I've been writing some Z80 sprite-drawing code recently, trying to get it as fast as possible. Right now the fastest I've gotten drawing with transparency is at 1/4th the speed of the same image being drawn by a set of unrolled ldir-s (no transparency). Nevertheless, for the target system this is still a bit limited!
I can give you a quick-and-dirty explanation of how my sprite routine works. I basically divided things up in all possible cases... based on 16-bit words. Something like:
- Starting on even or odd scanline (CGA uses separate bitplanes for even and odd scanlines)
- Starting on even or odd x-coordinate (there are 2 pixels packed in a byte in the mode I use)
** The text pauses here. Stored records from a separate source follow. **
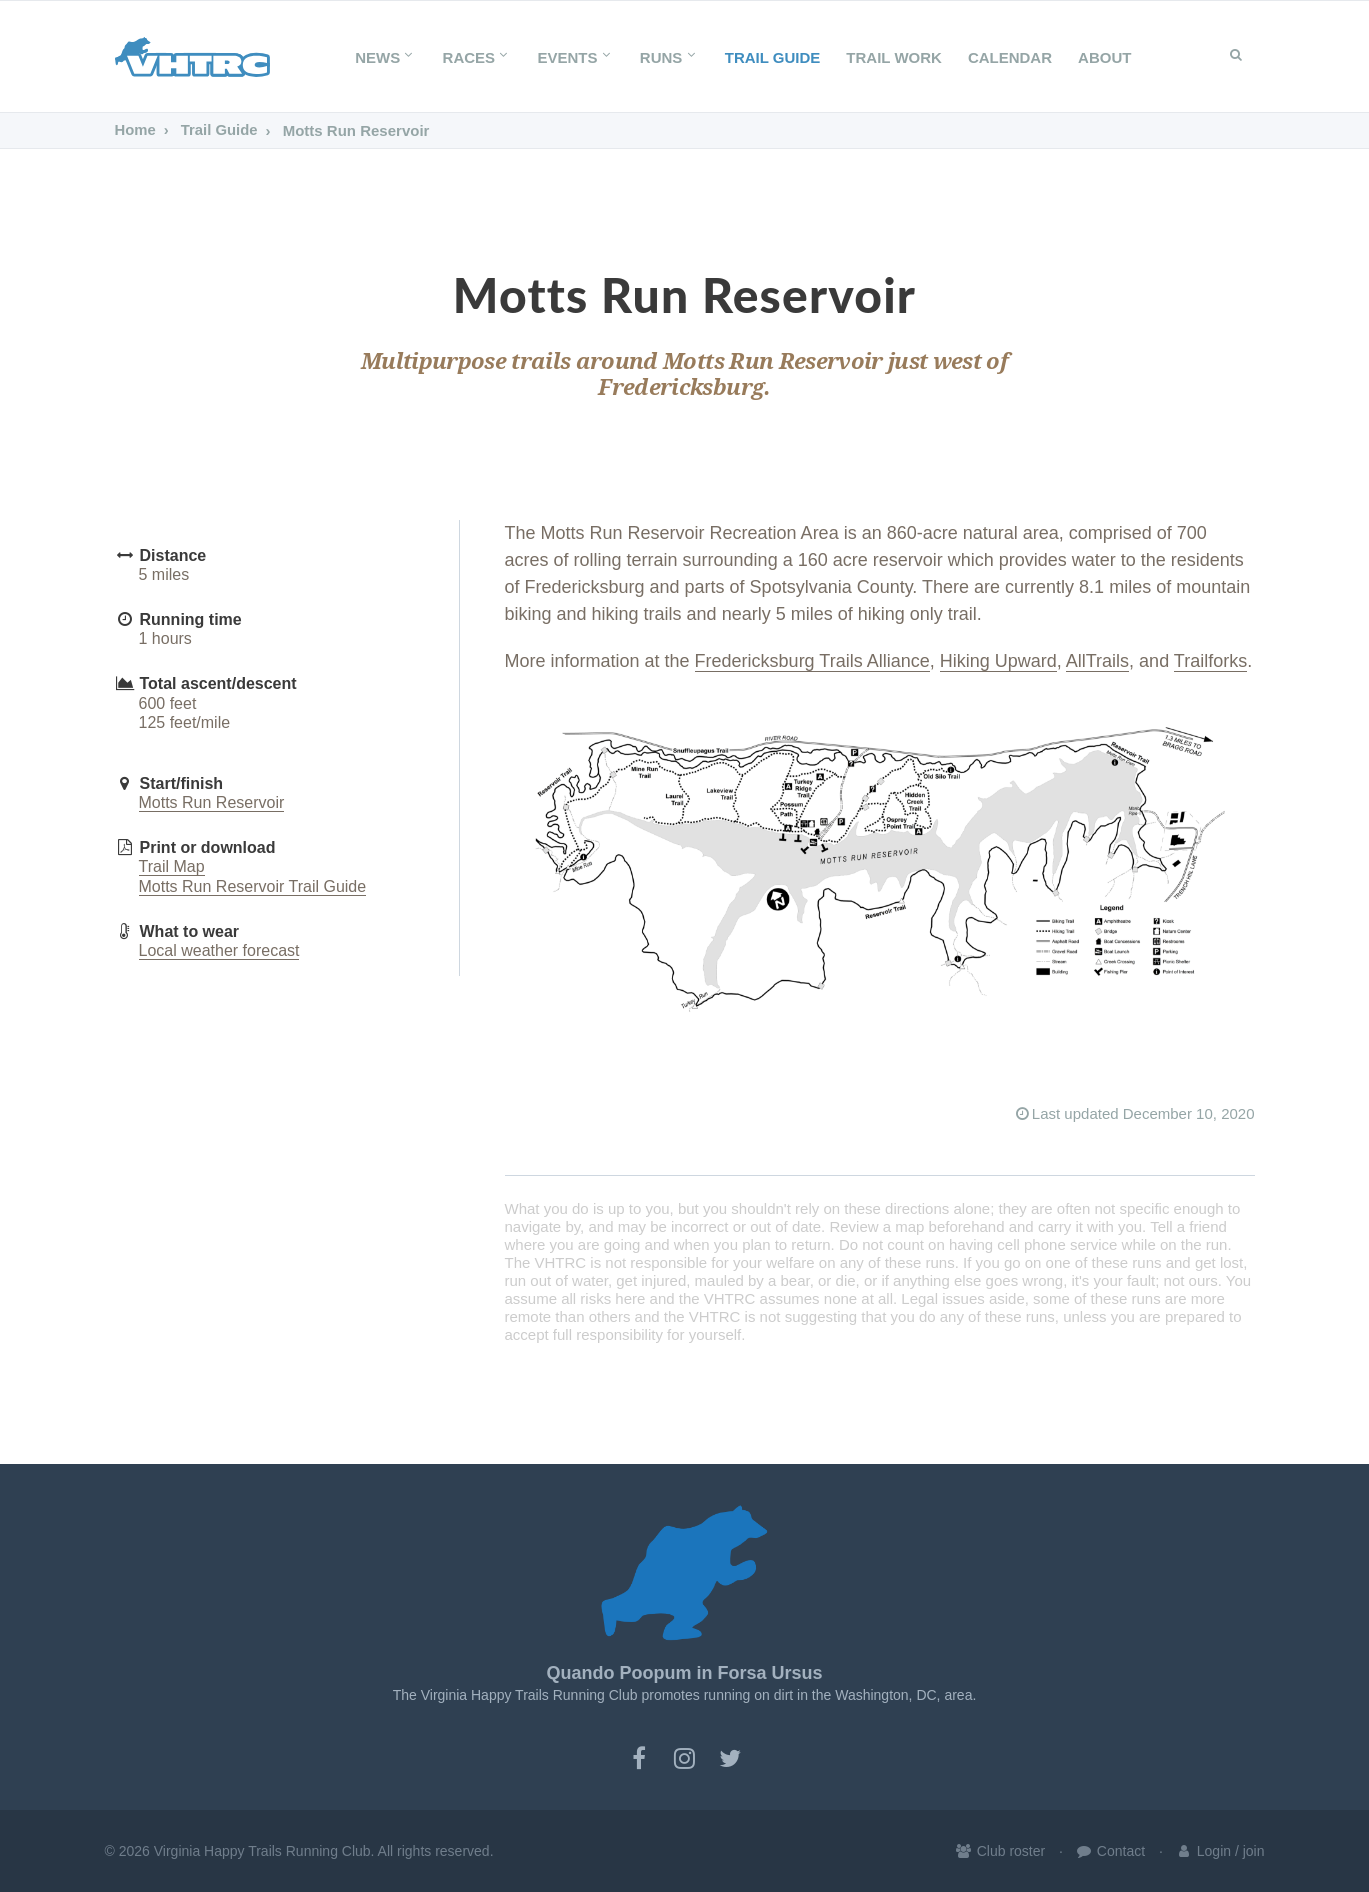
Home (136, 130)
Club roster (1000, 1851)
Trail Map (172, 866)
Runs (669, 57)
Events (575, 57)
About (1104, 57)
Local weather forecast (219, 950)
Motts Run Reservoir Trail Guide (253, 886)
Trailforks (1210, 661)
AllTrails (1097, 661)
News (385, 57)
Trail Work (894, 57)
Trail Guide (773, 57)
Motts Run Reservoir (212, 802)
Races (477, 57)
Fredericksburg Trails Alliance (812, 661)
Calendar (1010, 57)
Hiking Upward (998, 661)
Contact (1110, 1851)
- All pixels in word opaque
- All pixels in word transparent
- Some pixels in word opaque/transparent
- All pixels in byte opaque
- All pixels in byte transparent
- Some pixels in byte opaque/transparent
I then coded hand-optimized assembly 'templates' for each case. Then I derived some heustistics for when to select which variation for the fastest/smallest possible code (sometimes it is faster to process things per word, other times it is faster to process per byte. Not a problem you would have on Z80).
Then I made a 'compiler' for this: I load a bitmap, and have the compiler automatically generate the proper blocks of code for each case, inserting the proper pixel/masking data into the 'template', with a few peephole optimizations added (eg, if you have multiple opaque bytes/words next to eachother, it merges the pointer updates to a single instruction)
So basically the sprite code is 'perfect' hand-optimized code for drawing sprites with transparency.